◆ YOUR INSTRUCTIONS
Filter the records and copy every line that contains the string "with". Case counts.

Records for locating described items
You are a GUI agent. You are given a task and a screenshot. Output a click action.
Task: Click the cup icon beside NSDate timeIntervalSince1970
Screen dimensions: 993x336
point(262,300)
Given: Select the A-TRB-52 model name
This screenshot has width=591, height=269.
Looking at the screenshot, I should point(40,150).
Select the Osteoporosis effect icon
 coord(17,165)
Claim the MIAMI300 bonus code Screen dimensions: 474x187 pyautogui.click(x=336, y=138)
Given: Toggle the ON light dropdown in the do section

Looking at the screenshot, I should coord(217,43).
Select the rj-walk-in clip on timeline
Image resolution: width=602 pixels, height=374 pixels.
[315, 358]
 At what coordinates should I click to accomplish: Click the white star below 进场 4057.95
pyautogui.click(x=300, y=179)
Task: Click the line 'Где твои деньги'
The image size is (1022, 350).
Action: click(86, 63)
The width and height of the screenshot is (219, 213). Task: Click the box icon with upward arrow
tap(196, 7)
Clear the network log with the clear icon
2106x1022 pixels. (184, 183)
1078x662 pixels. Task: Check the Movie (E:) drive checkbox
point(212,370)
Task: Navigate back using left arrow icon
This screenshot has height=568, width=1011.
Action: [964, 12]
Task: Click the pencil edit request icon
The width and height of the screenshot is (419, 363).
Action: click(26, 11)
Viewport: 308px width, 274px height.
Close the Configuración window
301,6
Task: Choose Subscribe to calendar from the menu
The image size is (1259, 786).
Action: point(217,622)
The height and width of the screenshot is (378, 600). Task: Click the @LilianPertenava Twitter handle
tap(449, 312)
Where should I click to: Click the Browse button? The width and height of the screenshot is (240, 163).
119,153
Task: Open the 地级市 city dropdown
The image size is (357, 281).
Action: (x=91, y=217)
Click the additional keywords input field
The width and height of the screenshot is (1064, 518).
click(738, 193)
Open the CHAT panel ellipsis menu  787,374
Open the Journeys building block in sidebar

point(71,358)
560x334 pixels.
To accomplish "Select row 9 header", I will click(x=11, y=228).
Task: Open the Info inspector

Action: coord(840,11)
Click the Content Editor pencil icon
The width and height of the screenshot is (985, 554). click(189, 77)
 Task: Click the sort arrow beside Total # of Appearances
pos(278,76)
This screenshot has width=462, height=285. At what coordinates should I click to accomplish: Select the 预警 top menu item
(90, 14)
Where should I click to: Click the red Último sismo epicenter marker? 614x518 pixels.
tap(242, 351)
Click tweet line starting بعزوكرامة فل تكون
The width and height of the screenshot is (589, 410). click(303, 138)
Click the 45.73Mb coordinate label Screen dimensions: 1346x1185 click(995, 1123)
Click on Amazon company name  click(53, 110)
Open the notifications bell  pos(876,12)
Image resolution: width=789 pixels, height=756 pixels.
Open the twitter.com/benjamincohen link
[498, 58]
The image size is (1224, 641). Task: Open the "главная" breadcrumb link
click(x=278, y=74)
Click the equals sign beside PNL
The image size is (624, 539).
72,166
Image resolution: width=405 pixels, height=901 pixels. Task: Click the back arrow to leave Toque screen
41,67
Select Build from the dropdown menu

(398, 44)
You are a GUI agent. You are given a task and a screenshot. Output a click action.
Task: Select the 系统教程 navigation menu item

◆ COMPLETE OUTPUT
The width and height of the screenshot is (219, 213). Task: Click the box icon with upward arrow
Clear the network log with the clear icon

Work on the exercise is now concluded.